Groß-Simbabwe (ca. 11. bis 15. Jahrhundert n. Chr.)
Bekannt für: Seine gewaltigen Steinmonumente, darunter der berühmte elliptische Tempel. Es war das Zentrum eines großen Handelsreiches, das Gold, Elfenbein und Kupfer exportierte. Der Name "Zimbabwe" bedeutet "Steinhäuser" in der Shona-Sprache.
Königreich der Mutapa (Nachfolger von Groß-Simbabwe, 15. bis 18. Jahrhundert n. Chr.)
Bekannt für: Seine Kontrolle über die Goldminen und Handelsrouten, die bereits von Groß-Simbabwe etabliert wurden.
Weitere wichtige Aspekte:
Wissenschaft und Bildung: Die Universität von Timbuktu (Sankore) mit ihren Tausenden von Manuskripten in Astronomie, Medizin, Recht und Philosophie ist ein herausragendes Beispiel.
Architektur: Die sudano-sahelische Architektur (z.B. die Große Moschee von Djenné) ist einzigartig und beeindruckend.
Kunst: Die künstlerischen Leistungen, von den Benin-Bronzen über die Terrakotta-Figuren der Nok-Kultur bis zur Musik und Textilkunst, sind von unschätzbarem Wert.

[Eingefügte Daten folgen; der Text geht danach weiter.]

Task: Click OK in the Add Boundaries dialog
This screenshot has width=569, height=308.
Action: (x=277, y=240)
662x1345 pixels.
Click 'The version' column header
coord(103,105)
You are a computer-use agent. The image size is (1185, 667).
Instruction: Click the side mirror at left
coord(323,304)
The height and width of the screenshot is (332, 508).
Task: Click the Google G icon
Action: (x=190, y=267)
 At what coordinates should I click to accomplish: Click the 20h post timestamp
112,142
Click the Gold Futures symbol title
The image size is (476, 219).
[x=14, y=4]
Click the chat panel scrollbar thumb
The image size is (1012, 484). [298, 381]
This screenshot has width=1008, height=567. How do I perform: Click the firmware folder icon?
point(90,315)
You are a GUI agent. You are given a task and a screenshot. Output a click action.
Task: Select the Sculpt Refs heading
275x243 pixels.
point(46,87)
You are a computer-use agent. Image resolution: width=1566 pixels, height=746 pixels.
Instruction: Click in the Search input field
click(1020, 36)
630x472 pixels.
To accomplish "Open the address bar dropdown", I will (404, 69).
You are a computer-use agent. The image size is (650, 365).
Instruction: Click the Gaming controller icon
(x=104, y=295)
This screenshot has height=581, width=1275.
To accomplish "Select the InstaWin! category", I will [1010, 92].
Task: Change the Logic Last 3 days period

Zusammenfassend lässt sich sagen:
Die Geschichte Afrikas südlich der Sahara ist reich an vielfältigen und einflussreichen Hochkulturen. Deren Errungenschaften wurden lange Zeit heruntergespielt oder ignoriert, um koloniale Eroberungen zu rechtfertigen. Die moderne Archäologie und Geschichtswissenschaft bringt diese faszinierenden Zivilisationen immer mehr ans Licht und revidiert das veraltete Bild eines "geschichtslosen" Kontinents.